■ **YOUR TASK**
Could you reproduce all of the entries below without a single change?

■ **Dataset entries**

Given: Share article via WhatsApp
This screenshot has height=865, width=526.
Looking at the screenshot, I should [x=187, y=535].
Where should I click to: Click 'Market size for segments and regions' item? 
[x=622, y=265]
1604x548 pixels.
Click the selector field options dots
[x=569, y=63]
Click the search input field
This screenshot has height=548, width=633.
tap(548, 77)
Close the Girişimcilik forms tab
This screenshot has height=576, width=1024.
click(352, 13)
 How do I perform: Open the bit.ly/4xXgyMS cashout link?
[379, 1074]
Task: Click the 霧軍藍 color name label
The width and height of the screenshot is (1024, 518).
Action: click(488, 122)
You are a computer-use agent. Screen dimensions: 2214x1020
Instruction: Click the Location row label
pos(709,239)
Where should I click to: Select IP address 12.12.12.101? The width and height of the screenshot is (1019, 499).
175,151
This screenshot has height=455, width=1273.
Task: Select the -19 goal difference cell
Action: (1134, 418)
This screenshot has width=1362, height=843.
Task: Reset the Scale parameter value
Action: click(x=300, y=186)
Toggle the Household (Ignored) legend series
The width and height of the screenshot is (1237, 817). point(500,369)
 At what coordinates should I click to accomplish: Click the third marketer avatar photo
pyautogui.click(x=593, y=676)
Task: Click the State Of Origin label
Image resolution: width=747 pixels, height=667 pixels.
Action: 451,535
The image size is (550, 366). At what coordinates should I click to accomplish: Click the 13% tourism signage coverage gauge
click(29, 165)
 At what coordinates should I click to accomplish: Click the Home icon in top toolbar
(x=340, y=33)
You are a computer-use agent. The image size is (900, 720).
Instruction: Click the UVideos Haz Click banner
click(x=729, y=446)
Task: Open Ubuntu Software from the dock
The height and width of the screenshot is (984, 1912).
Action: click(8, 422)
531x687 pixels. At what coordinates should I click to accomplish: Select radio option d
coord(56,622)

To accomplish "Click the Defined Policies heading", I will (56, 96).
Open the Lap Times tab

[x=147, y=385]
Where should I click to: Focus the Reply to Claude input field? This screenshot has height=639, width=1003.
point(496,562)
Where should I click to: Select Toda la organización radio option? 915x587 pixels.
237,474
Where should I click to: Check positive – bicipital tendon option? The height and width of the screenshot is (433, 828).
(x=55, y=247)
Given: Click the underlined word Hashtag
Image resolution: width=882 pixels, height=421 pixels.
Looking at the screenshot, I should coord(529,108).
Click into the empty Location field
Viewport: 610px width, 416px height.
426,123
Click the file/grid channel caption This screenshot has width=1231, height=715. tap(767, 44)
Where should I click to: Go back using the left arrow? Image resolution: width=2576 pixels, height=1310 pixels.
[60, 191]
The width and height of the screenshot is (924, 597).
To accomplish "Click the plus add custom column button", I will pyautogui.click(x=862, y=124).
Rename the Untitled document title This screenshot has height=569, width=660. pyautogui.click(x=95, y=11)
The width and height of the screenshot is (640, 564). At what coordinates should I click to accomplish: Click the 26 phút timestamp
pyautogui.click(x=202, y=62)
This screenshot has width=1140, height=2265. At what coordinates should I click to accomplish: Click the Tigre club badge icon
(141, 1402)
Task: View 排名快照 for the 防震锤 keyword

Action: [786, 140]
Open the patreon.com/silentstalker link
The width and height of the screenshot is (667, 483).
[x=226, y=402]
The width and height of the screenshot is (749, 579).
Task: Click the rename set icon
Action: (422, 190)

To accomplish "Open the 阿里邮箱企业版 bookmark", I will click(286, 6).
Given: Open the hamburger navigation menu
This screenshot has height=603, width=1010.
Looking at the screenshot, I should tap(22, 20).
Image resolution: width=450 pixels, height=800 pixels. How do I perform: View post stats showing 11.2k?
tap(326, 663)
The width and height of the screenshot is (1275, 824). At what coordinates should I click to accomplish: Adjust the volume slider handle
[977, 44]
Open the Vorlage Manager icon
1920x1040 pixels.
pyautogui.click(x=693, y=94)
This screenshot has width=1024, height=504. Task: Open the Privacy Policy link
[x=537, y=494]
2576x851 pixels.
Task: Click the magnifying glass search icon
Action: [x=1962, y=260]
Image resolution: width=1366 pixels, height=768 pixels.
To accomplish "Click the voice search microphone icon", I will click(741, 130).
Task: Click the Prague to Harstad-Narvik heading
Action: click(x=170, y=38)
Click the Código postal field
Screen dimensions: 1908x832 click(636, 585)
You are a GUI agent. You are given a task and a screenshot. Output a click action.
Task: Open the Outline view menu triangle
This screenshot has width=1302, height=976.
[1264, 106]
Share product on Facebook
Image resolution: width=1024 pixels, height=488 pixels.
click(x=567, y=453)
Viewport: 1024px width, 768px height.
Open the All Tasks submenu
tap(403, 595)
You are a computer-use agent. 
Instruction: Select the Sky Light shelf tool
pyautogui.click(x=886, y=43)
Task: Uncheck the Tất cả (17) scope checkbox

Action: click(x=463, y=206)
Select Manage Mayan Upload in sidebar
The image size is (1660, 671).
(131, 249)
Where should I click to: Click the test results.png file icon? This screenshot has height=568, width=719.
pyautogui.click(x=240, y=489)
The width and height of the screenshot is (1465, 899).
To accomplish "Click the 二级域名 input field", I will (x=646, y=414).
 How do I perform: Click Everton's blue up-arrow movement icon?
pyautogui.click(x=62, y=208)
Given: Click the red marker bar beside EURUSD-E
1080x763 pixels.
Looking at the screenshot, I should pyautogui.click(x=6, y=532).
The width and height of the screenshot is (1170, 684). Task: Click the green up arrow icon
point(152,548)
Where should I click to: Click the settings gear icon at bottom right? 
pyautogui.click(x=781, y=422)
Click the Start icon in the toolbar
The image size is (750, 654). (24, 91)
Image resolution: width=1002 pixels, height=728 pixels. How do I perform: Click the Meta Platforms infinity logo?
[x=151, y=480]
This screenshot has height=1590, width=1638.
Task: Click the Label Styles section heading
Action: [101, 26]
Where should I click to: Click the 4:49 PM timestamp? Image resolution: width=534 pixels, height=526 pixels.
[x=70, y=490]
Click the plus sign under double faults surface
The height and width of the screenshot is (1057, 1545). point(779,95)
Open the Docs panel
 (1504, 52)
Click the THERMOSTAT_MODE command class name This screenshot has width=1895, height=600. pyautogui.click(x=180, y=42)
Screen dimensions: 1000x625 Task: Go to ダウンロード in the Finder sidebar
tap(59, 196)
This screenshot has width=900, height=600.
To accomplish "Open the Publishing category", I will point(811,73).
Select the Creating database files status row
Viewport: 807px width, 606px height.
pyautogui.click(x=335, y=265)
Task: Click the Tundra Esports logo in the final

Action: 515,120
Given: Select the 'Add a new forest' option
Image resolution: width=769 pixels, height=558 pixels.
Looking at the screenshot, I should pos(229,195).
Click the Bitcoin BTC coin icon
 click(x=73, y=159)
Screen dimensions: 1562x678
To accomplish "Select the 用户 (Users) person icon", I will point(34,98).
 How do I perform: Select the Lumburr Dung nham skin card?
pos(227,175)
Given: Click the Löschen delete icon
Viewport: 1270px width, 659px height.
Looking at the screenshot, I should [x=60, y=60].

■ **REPLY**
Given: Share article via WhatsApp
This screenshot has height=865, width=526.
Looking at the screenshot, I should [x=187, y=535].
Where should I click to: Click 'Market size for segments and regions' item? 
[x=622, y=265]
1604x548 pixels.
Click the selector field options dots
[x=569, y=63]
Click the search input field
This screenshot has height=548, width=633.
tap(548, 77)
Close the Girişimcilik forms tab
This screenshot has height=576, width=1024.
click(352, 13)
 How do I perform: Open the bit.ly/4xXgyMS cashout link?
[379, 1074]
Task: Click the 霧軍藍 color name label
The width and height of the screenshot is (1024, 518).
Action: click(488, 122)
You are a computer-use agent. Screen dimensions: 2214x1020
Instruction: Click the Location row label
pos(709,239)
Where should I click to: Select IP address 12.12.12.101? The width and height of the screenshot is (1019, 499).
175,151
This screenshot has height=455, width=1273.
Task: Select the -19 goal difference cell
Action: (1134, 418)
This screenshot has width=1362, height=843.
Task: Reset the Scale parameter value
Action: click(x=300, y=186)
Toggle the Household (Ignored) legend series
The width and height of the screenshot is (1237, 817). point(500,369)
 At what coordinates should I click to accomplish: Click the third marketer avatar photo
pyautogui.click(x=593, y=676)
Task: Click the State Of Origin label
Image resolution: width=747 pixels, height=667 pixels.
Action: 451,535
The image size is (550, 366). At what coordinates should I click to accomplish: Click the 13% tourism signage coverage gauge
click(29, 165)
 At what coordinates should I click to accomplish: Click the Home icon in top toolbar
(x=340, y=33)
You are a computer-use agent. The image size is (900, 720).
Instruction: Click the UVideos Haz Click banner
click(x=729, y=446)
Task: Open Ubuntu Software from the dock
The height and width of the screenshot is (984, 1912).
Action: click(8, 422)
531x687 pixels. At what coordinates should I click to accomplish: Select radio option d
coord(56,622)

To accomplish "Click the Defined Policies heading", I will (56, 96).
Open the Lap Times tab

[x=147, y=385]
Where should I click to: Focus the Reply to Claude input field? This screenshot has height=639, width=1003.
point(496,562)
Where should I click to: Select Toda la organización radio option? 915x587 pixels.
237,474
Where should I click to: Check positive – bicipital tendon option? The height and width of the screenshot is (433, 828).
(x=55, y=247)
Given: Click the underlined word Hashtag
Image resolution: width=882 pixels, height=421 pixels.
Looking at the screenshot, I should coord(529,108).
Click into the empty Location field
Viewport: 610px width, 416px height.
426,123
Click the file/grid channel caption This screenshot has width=1231, height=715. tap(767, 44)
Where should I click to: Go back using the left arrow? Image resolution: width=2576 pixels, height=1310 pixels.
[60, 191]
The width and height of the screenshot is (924, 597).
To accomplish "Click the plus add custom column button", I will pyautogui.click(x=862, y=124).
Rename the Untitled document title This screenshot has height=569, width=660. pyautogui.click(x=95, y=11)
The width and height of the screenshot is (640, 564). At what coordinates should I click to accomplish: Click the 26 phút timestamp
pyautogui.click(x=202, y=62)
This screenshot has width=1140, height=2265. At what coordinates should I click to accomplish: Click the Tigre club badge icon
(141, 1402)
Task: View 排名快照 for the 防震锤 keyword

Action: [786, 140]
Open the patreon.com/silentstalker link
The width and height of the screenshot is (667, 483).
[x=226, y=402]
The width and height of the screenshot is (749, 579).
Task: Click the rename set icon
Action: (422, 190)

To accomplish "Open the 阿里邮箱企业版 bookmark", I will click(286, 6).
Given: Open the hamburger navigation menu
This screenshot has height=603, width=1010.
Looking at the screenshot, I should tap(22, 20).
Image resolution: width=450 pixels, height=800 pixels. How do I perform: View post stats showing 11.2k?
tap(326, 663)
The width and height of the screenshot is (1275, 824). At what coordinates should I click to accomplish: Adjust the volume slider handle
[977, 44]
Open the Vorlage Manager icon
1920x1040 pixels.
pyautogui.click(x=693, y=94)
This screenshot has width=1024, height=504. Task: Open the Privacy Policy link
[x=537, y=494]
2576x851 pixels.
Task: Click the magnifying glass search icon
Action: [x=1962, y=260]
Image resolution: width=1366 pixels, height=768 pixels.
To accomplish "Click the voice search microphone icon", I will click(741, 130).
Task: Click the Prague to Harstad-Narvik heading
Action: click(x=170, y=38)
Click the Código postal field
Screen dimensions: 1908x832 click(636, 585)
You are a GUI agent. You are given a task and a screenshot. Output a click action.
Task: Open the Outline view menu triangle
This screenshot has width=1302, height=976.
[1264, 106]
Share product on Facebook
Image resolution: width=1024 pixels, height=488 pixels.
click(x=567, y=453)
Viewport: 1024px width, 768px height.
Open the All Tasks submenu
tap(403, 595)
You are a computer-use agent. 
Instruction: Select the Sky Light shelf tool
pyautogui.click(x=886, y=43)
Task: Uncheck the Tất cả (17) scope checkbox

Action: click(x=463, y=206)
Select Manage Mayan Upload in sidebar
The image size is (1660, 671).
(131, 249)
Where should I click to: Click the test results.png file icon? This screenshot has height=568, width=719.
pyautogui.click(x=240, y=489)
The width and height of the screenshot is (1465, 899).
To accomplish "Click the 二级域名 input field", I will (x=646, y=414).
 How do I perform: Click Everton's blue up-arrow movement icon?
pyautogui.click(x=62, y=208)
Given: Click the red marker bar beside EURUSD-E
1080x763 pixels.
Looking at the screenshot, I should pyautogui.click(x=6, y=532).
The width and height of the screenshot is (1170, 684). Task: Click the green up arrow icon
point(152,548)
Where should I click to: Click the settings gear icon at bottom right? 
pyautogui.click(x=781, y=422)
Click the Start icon in the toolbar
The image size is (750, 654). (24, 91)
Image resolution: width=1002 pixels, height=728 pixels. How do I perform: Click the Meta Platforms infinity logo?
[x=151, y=480]
This screenshot has height=1590, width=1638.
Task: Click the Label Styles section heading
Action: [101, 26]
Where should I click to: Click the 4:49 PM timestamp? Image resolution: width=534 pixels, height=526 pixels.
[x=70, y=490]
Click the plus sign under double faults surface
The height and width of the screenshot is (1057, 1545). point(779,95)
Open the Docs panel
 (1504, 52)
Click the THERMOSTAT_MODE command class name This screenshot has width=1895, height=600. pyautogui.click(x=180, y=42)
Screen dimensions: 1000x625 Task: Go to ダウンロード in the Finder sidebar
tap(59, 196)
This screenshot has width=900, height=600.
To accomplish "Open the Publishing category", I will point(811,73).
Select the Creating database files status row
Viewport: 807px width, 606px height.
pyautogui.click(x=335, y=265)
Task: Click the Tundra Esports logo in the final

Action: 515,120
Given: Select the 'Add a new forest' option
Image resolution: width=769 pixels, height=558 pixels.
Looking at the screenshot, I should pos(229,195).
Click the Bitcoin BTC coin icon
 click(x=73, y=159)
Screen dimensions: 1562x678
To accomplish "Select the 用户 (Users) person icon", I will point(34,98).
 How do I perform: Select the Lumburr Dung nham skin card?
pos(227,175)
Given: Click the Löschen delete icon
Viewport: 1270px width, 659px height.
Looking at the screenshot, I should [x=60, y=60].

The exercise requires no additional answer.